In this work, the use of the mask seeks singularity in a political sense of struggle, since we are all represented in them. Egos disappear and help unify and generate a certain collective force that generates a feeling of invincibility. These are not just a disguise, as can happen in many superhero stories, here they become the idea of ​​fighting against the present challenges with the intention of seeking a better future.

Each feeling has its representation and its type of mask, and in this piece, the mask is made with inverted and pierced breakfast cereal boxes, in the purest balaclava or Mexican wrestling mask style with its multiplicity and chromatic and aesthetic variability. These boxes are obtained from a world dominated by consumption, becoming a symbol for reflection on the capitalist system from within the system to which we belong. The fight for equality, like the one started by the Chilean women in their twenties; against climate change, like the tireless Greta Thunberg; or in search of a more just and equitable society are some of the aspects that young people have ahead of them.

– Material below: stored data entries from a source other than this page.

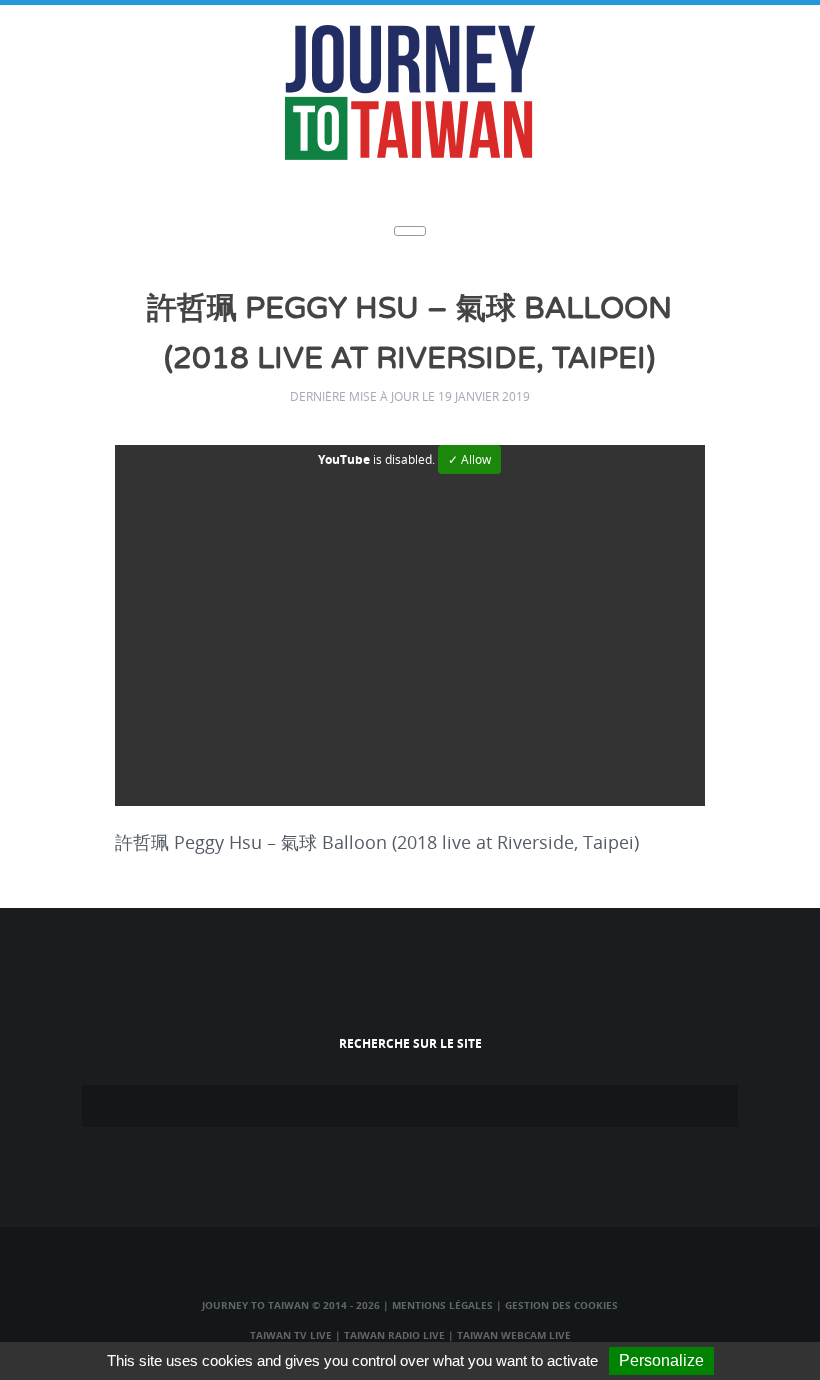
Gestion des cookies (561, 1305)
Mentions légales (442, 1305)
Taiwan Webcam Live (514, 1335)
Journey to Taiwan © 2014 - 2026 (291, 1305)
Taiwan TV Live (291, 1335)
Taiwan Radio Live (394, 1335)
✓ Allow (469, 459)
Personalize (661, 1360)
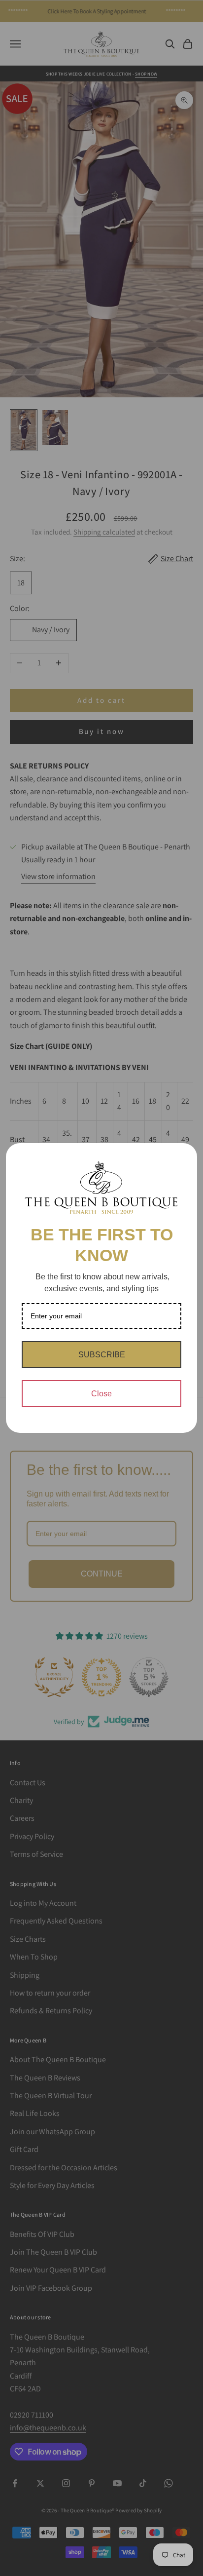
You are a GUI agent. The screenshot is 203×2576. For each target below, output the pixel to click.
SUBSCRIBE (101, 1354)
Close (101, 1393)
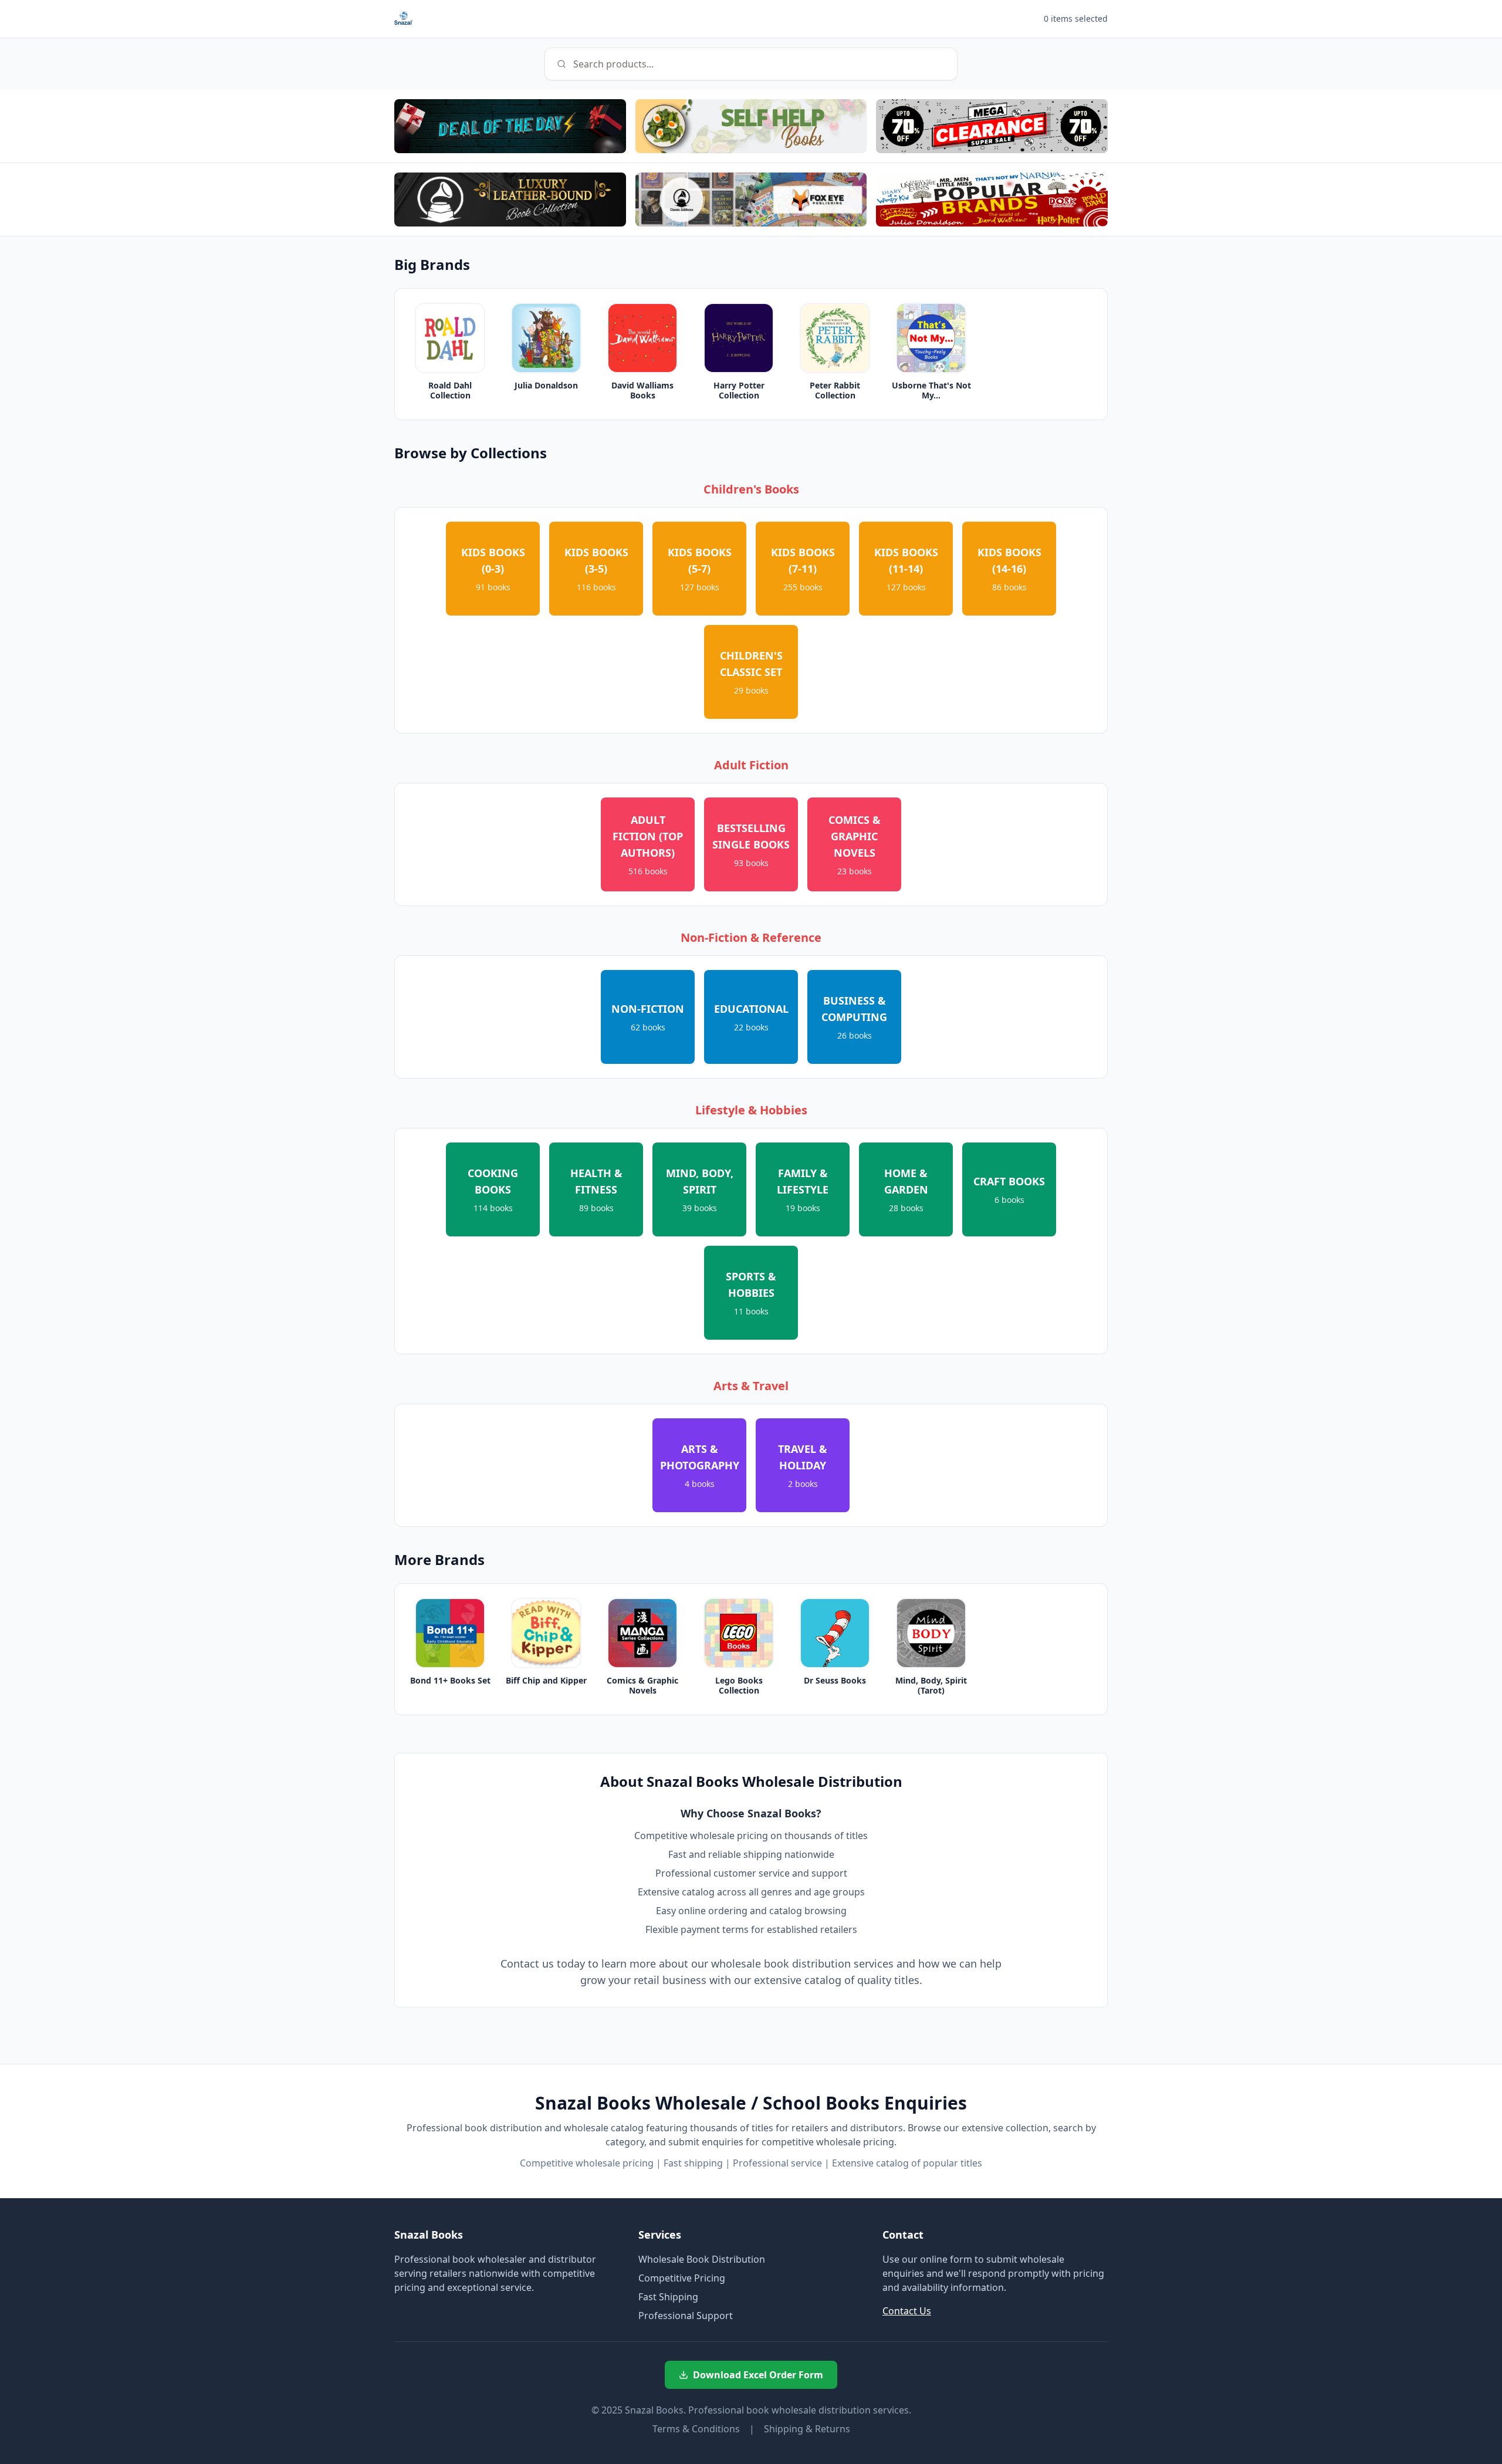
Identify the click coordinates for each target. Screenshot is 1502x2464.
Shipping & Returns (807, 2428)
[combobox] (751, 64)
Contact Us (906, 2310)
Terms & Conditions (696, 2428)
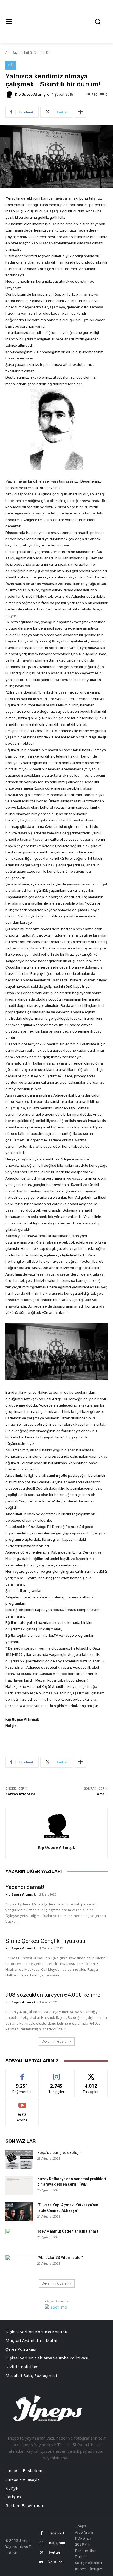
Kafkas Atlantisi (20, 1794)
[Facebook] (41, 2533)
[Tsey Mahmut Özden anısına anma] (19, 2238)
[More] (80, 112)
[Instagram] (41, 2542)
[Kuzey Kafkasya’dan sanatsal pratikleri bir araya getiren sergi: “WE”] (19, 2185)
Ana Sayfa (13, 52)
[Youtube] (41, 2562)
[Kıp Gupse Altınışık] (9, 94)
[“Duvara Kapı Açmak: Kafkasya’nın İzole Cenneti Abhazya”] (19, 2211)
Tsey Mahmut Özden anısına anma (67, 2231)
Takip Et (57, 2074)
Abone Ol (22, 2102)
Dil (48, 52)
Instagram (56, 2542)
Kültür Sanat (33, 52)
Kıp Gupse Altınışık (32, 94)
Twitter (54, 2552)
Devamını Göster (55, 2041)
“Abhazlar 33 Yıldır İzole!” (60, 2257)
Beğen (22, 2074)
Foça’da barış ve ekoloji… (59, 2152)
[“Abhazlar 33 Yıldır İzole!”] (19, 2264)
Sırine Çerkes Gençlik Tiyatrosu (45, 1941)
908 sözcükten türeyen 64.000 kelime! (53, 1995)
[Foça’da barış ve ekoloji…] (19, 2159)
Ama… (102, 1794)
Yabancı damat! (24, 1887)
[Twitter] (41, 2552)
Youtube (55, 2562)
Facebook (56, 2533)
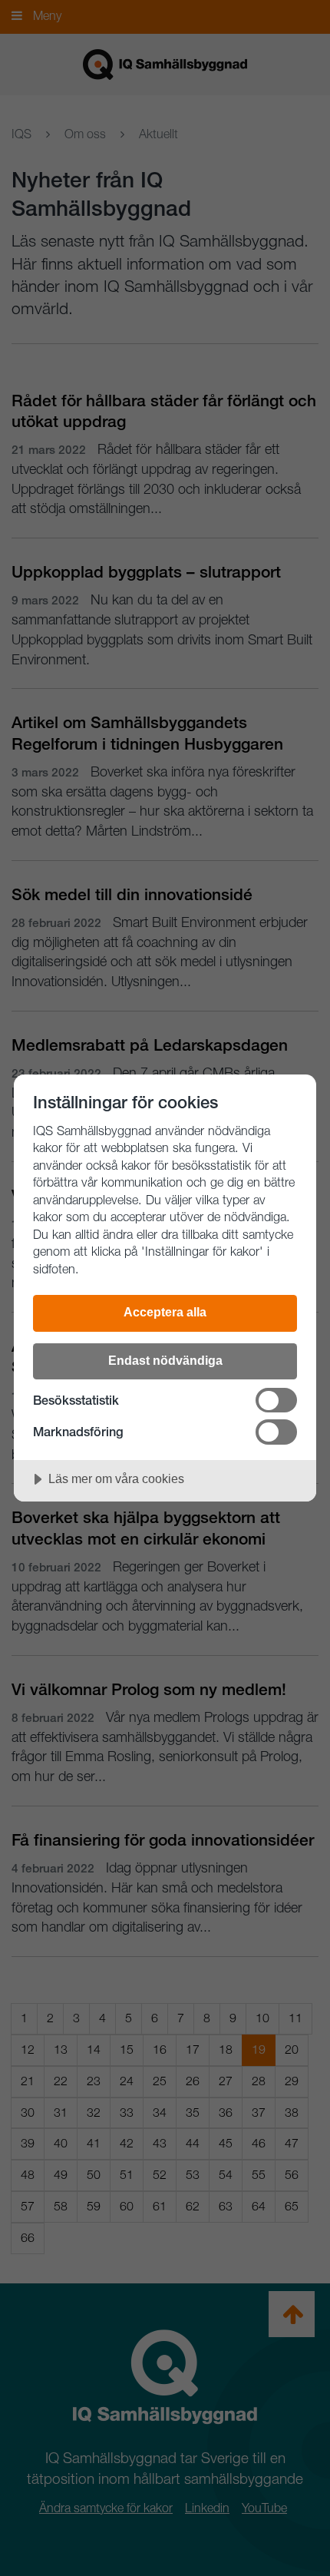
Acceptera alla (165, 1312)
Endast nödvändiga (165, 1360)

The future belongs to these young people, but they may not have a future if human beings continue to mistreat and abuse nature or continue to commodify people, putting the economy before humanity itself.

The cereal boxes are accompanied by two images in which two girls can be seen with their faces covered by two of the masks created with cereal boxes, and who are the daughters of the artists in the work. With a serious and challenging pose, apparently angry, they stare at us questioning what we do to improve our present and future. In a world of adults, it seems that they are not being listened to and they only have to put on the mask and fight for their own future, the one that belongs to them but that they may not see, or that what they see is not what was expected. The future is at risk and if we don't save it, we won't save them.